S = - pairwise_square_distance(X)
S = (S - S.mean()) / S.std()

writer = PillowWriter(fps=10, metadata=dict(artist='Me'), bitrate=1800)
fig, ax = plt.subplots(1, 2, layout='constrained', figsize=(8, 2))
plt.suptitle(rf'$\epsilon$ = {0:.4f}')


ax[0].set_title(r'$A_{k}^*(\Sigma)$')
ax[1].set_title(r'$M_{k}^*(\Sigma)$')

A_, M_ = solver(S, 3)

ax[0].imshow(A_)
ax[1].imshow(M_)
ax[0].set_xticks([])
ax[0].set_yticks([])
ax[1].set_xticks([])
ax[1].set_yticks([])

# Function to update the animation
def update_cluster(epsilon):
    ax[0].clear()
    ax[1].clear()
    if epsilon == 0:
        A, M = A_, M_
    else:
        A, F, M = pert_solver(S, ncc=3, sigma=epsilon, rng=jax.random.PRNGKey(0))

    ax[0].imshow(A)
    ax[0].set_title(r'$A_{k, \epsilon}^*(\Sigma)$')
    ax[0].set_xticks([])
    ax[0].set_yticks([])
    ax[1].imshow(M)
    ax[1].set_title(r'$M_{k, \epsilon}^*(\Sigma)$')
    ax[1].set_xticks([])
    ax[1].set_yticks([])
    plt.suptitle(rf'$\epsilon$ = {epsilon:.4f}')


frames = 10 **  np.linspace(-3, -0.25, 15)
frames = jnp.concatenate((jnp.zeros(10), frames, jnp.ones(10) * frames[-1]))

animation = FuncAnimation(fig, update_cluster, frames=frames, repeat=True, interval=25, repeat_delay=2500)
animation.save('pertkruskals.gif', writer=writer)
plt.show()

So at this point we have a clustering method which:

Lets look at one potential application (among many).

Incorporating Partial Information

Suppose we have data where some (or all) of the points have labels i.e. a semi-supervised learning or fully-supervised learning setting. We would ideally like to learn representations of our data, which when clustered, respect this label information.

To illustrate this point, lets consider the simple example below, where the embeddings of a batch of data are depicted by the circles. Lets suppose that the two red points share the same label e.g. cat which is different from that of the blue point e.g. dog, whilst all other points are unlabelled.

Partial label Information can be encoded via must links and must-not links.

If we were to cluster these embeddings into two clusters, using our approach described above, we would obtain something like the depiction below:

test

However, this is clustering is inconsistent with the label information, since the blue point is now in the same cluster as the two red points.

To enforce label consistency, we can encode all the label information into a \(n\times n\) constraint matrix \(M_\Omega\) (depicted above), whose \((i, j)^{th}\) entry is:

Note the must-link and must-not-link constraints are very general concepts, and go beyond label information.

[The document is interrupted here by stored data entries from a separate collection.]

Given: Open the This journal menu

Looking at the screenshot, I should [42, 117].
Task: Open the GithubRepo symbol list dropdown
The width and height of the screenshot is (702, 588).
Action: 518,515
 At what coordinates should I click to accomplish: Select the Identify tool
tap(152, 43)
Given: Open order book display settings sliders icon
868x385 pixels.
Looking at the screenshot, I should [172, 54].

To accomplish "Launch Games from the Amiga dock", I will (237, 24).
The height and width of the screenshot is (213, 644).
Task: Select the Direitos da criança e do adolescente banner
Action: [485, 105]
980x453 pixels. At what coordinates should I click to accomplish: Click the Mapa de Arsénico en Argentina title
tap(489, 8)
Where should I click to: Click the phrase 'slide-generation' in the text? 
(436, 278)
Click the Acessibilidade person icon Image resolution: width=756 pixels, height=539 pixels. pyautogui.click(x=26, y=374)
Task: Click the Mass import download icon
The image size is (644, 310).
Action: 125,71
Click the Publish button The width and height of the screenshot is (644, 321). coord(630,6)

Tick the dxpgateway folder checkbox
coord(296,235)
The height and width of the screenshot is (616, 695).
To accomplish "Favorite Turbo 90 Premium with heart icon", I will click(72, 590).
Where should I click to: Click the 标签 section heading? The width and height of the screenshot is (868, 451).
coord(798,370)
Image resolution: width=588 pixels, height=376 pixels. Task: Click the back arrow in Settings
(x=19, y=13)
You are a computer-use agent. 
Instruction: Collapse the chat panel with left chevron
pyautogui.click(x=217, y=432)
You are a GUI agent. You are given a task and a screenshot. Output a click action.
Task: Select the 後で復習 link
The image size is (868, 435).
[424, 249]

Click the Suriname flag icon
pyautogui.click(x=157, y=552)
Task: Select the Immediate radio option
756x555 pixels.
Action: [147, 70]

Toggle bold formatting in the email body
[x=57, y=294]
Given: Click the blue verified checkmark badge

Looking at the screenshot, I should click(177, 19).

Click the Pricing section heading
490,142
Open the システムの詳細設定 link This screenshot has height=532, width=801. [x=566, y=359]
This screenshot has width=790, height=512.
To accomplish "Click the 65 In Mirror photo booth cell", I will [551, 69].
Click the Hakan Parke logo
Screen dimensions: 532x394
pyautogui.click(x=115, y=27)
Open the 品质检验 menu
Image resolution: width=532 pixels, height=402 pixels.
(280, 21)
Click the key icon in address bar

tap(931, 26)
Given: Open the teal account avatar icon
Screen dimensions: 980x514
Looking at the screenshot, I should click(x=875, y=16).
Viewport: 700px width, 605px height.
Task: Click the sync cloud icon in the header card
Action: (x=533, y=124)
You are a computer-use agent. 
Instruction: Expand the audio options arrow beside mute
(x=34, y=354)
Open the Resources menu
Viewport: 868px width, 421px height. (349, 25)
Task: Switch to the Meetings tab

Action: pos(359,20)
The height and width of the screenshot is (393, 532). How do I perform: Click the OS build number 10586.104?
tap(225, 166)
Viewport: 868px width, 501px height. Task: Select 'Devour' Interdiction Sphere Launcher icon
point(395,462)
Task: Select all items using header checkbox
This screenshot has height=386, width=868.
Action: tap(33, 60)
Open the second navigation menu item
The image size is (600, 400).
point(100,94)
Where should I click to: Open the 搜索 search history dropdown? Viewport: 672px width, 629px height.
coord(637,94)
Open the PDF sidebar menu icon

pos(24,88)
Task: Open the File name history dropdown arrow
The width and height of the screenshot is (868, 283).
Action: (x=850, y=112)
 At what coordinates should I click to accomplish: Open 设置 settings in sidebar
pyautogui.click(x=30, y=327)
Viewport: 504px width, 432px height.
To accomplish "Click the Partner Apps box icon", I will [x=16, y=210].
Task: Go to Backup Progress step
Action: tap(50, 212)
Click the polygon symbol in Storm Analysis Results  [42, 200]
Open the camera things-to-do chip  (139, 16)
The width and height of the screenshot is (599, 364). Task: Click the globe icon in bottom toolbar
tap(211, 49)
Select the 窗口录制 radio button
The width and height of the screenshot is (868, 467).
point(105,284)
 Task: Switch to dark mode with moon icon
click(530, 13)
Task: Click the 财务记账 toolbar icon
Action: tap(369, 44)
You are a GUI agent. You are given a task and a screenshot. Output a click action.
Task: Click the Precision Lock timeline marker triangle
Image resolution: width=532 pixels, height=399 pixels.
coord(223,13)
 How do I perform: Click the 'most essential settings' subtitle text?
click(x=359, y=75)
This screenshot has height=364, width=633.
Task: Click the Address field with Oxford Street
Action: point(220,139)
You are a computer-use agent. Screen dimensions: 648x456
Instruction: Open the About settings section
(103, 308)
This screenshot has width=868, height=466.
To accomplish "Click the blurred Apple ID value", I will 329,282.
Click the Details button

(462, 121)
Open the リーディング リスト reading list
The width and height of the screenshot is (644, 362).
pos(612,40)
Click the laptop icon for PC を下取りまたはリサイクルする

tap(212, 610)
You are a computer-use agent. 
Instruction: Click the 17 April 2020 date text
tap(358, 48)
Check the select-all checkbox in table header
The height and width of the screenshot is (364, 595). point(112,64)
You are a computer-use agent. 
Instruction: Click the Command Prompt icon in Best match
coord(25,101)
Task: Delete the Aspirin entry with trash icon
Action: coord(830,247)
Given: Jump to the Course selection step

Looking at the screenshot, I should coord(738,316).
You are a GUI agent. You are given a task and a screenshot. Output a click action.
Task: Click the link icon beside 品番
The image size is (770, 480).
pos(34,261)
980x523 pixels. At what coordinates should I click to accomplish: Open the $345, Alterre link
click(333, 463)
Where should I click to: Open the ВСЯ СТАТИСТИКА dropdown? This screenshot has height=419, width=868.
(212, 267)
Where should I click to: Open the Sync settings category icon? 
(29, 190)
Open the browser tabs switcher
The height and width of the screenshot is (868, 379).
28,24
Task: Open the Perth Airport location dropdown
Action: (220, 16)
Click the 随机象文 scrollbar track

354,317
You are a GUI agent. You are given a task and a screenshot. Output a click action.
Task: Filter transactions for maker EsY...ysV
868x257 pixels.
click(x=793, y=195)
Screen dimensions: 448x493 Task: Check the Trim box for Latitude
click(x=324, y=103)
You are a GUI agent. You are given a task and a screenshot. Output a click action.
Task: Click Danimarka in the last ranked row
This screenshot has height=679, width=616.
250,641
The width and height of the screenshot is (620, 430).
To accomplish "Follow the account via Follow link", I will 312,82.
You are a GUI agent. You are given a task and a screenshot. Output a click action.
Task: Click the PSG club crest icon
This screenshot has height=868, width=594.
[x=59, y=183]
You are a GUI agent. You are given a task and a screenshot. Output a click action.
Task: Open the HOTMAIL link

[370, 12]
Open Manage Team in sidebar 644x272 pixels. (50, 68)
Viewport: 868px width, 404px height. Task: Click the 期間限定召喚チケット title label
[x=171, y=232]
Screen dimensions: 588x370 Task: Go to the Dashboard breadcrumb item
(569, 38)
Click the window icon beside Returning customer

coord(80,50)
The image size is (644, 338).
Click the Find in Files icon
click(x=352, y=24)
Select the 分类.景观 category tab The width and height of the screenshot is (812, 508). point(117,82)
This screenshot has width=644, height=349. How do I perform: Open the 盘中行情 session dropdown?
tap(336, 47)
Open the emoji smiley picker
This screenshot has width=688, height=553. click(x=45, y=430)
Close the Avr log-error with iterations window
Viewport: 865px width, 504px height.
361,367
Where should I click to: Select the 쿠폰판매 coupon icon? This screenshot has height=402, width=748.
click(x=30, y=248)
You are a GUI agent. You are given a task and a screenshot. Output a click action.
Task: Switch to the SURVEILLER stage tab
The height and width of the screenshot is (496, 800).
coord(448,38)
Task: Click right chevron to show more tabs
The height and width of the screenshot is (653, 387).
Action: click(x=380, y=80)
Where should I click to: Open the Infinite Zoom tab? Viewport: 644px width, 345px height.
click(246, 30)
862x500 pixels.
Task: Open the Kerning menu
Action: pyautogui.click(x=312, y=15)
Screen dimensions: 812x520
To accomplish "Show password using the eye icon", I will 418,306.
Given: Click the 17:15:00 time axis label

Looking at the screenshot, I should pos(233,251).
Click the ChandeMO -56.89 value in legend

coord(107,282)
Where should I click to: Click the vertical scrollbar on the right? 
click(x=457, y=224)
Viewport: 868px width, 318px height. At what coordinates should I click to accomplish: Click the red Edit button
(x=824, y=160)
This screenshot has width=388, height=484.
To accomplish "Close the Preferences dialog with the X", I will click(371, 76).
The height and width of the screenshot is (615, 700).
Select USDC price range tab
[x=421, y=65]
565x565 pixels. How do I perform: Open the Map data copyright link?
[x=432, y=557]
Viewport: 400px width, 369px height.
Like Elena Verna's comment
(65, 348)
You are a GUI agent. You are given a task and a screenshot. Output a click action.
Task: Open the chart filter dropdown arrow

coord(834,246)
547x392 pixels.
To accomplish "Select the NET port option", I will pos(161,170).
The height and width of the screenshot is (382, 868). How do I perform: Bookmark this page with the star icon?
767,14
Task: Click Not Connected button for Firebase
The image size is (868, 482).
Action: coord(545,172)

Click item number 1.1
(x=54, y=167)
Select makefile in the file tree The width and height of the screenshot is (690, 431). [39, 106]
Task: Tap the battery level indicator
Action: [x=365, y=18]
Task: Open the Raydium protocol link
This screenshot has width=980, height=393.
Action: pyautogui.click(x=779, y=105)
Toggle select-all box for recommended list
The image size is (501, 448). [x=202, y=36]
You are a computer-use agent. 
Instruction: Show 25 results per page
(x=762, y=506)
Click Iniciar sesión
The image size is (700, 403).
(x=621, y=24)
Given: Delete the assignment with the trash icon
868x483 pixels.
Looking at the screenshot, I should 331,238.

For example, such constraints can ecompass active learning, self-supervised learning and fairness conditions.

For any constraint matrix \(M_\Omega\), we can also consider modified versions of the maximum weight \(k\)-spanning forest LP, restricted to the set of forests that respect the constraint matrix \(\mathcal{C}_k(M_\Omega)\):

\[\begin{equation} A_k^*(\Sigma ; M_\Omega) = \underset{A\in \mathcal{C}_k(M_\Omega)}{\argmax}\left\langle A, \Sigma \right\rangle. \end{equation}\] \[\begin{equation} F_k(\Sigma ; M_\Omega) = \max_{A\in \mathcal{C}_k(M_\Omega)}\left\langle A, \Sigma \right\rangle. \end{equation}\]

Unfortunately, the above LP has a matroid structure only in certain settings, so running Kruskal’s algorithm but adding checks for must-not-link constraints and enforcing must-link constraints will not guarentee optimality. It is however, a suitable heurestic that we can still use to obtain clusters satisfying our constraint matrix \(M_\Omega\). For details on how to implement the constained clustering, see the source code of JaxClust.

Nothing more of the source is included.